For the most part, however, players limited their travels to between the hotel and golf course, which wasn’t allowing access to anybody but tour officials and players.
“I didn’t really see that much,” said Speirs. “We didn’t have any interaction with many people from the city because they had closed the clubhouse. They had taken some pretty good precautions.
“I was actually staying with the superintendent of the golf course, who lives 400 yards away from the clubhouse, so myself and Wes Heffernan went from the clubhouse to where we were staying and that was it really,” he added.
While those precautions limited their access to the outside world, they also caused a strange feeling for players used to having fans and caddies milling about and going to restaurants once their rounds are over.
“It was eerie at times, to be honest,” said Speirs. “Monday was an eerie, creepy sort of day, very quiet at the golf course and not much going on really.
“It was unique,” he added. “It was something that I had never experienced. At the same time, I never felt like I was in any sort of danger. I guess we didn’t have CNN to listen to 24 hours a day to make us nervous.”
Anderson recalls playing last Wednesday, the day the San Luis Potosi event was cancelled.
“I came through my ninth hole and looked around and there’s nobody on the driving range, nobody on the putting green, so I knew there was something wrong here.
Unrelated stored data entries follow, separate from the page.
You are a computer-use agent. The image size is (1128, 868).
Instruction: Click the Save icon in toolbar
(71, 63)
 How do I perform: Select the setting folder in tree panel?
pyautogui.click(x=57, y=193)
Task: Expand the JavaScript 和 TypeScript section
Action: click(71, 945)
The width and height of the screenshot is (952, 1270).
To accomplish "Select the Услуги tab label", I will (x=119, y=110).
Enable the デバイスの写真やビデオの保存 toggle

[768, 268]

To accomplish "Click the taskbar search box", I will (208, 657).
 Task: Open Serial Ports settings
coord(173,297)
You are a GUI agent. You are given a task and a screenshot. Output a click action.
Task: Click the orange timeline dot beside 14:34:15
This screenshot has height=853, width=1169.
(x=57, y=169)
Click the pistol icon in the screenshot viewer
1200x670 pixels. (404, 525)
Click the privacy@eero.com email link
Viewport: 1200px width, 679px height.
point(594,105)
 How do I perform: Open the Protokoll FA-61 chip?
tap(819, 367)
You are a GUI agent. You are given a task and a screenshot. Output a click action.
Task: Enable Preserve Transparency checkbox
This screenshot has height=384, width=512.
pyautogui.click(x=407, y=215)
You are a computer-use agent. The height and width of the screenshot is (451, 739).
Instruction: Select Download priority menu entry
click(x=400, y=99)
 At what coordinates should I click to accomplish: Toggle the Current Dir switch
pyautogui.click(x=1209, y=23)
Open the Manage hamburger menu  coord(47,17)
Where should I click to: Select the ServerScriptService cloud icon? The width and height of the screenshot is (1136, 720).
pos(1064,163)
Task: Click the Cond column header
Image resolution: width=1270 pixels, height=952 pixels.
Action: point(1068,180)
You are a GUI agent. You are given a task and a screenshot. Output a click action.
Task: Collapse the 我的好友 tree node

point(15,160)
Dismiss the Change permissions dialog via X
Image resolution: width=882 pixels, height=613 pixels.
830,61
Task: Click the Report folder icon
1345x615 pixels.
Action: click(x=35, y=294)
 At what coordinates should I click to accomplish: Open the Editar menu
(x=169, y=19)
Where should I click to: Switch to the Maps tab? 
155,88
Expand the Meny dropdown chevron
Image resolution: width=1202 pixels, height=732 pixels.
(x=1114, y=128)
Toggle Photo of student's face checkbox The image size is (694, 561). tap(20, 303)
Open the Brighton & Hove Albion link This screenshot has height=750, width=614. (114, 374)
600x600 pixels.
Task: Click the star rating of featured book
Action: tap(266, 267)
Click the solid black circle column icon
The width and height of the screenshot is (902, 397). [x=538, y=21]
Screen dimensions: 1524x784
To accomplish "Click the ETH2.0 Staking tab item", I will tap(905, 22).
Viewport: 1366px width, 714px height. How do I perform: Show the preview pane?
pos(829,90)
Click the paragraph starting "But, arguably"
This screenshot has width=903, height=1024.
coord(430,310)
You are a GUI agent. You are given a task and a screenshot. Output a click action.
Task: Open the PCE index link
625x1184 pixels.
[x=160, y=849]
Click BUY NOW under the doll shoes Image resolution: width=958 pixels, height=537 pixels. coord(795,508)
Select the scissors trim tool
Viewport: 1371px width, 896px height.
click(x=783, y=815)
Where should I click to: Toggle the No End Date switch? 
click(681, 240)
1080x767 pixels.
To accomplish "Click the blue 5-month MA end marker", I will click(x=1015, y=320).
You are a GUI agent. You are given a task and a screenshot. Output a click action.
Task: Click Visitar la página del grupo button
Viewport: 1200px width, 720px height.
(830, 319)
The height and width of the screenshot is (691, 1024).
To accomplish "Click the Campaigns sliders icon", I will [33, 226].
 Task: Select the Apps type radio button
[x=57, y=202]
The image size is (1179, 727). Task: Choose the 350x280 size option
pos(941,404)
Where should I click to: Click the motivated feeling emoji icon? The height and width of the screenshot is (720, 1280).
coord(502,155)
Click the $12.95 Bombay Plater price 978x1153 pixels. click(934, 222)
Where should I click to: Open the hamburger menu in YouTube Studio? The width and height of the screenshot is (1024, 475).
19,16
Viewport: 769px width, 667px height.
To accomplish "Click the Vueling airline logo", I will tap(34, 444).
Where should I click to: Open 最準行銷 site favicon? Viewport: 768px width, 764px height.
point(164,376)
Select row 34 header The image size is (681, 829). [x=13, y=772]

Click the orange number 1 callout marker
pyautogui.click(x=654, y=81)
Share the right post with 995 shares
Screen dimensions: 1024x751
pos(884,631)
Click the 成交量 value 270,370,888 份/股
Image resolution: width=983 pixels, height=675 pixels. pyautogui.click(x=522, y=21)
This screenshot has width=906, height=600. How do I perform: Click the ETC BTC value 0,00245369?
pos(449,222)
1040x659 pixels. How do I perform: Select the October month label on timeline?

I walked up to the clubhouse and saw it was cancelled,” said Anderson, who, despite his disappointment, understands the decision.
“I think part of the reason for the whole cancellation of our tournament is because we were the only sporting event in Mexico during this crisis,” said Anderson, adding the last thing he’d want to do is go home and pass along the virus to his 22-month-old daughter.
“Who knows? We could have played this tournament Sunday and Monday comes around and the U.S. closes their border or the airport’s shut down,” he said.
Speirs agreed. “I think the majority of the players understood,” he said. “If something really does happen and breaks out, not one of us wanted to be down there for a 40-day quarantine.”
Players will now have to wait until the beginning of June for their next taste of competition on the Canadian Tour, but on the flip side, the cancelled Mexican events may be moved into fall dates that set players up nicely heading into PGA Tour qualifying school.
“In past years, we’ve been trying to fill that void,” said Anderson. “I know we end up with the Tour Championship in September and we’ve got two months before we’ve got to play Q-school and we’re not tournament-ready. All of a sudden, we’ve got to play in the biggest tournament of the year.”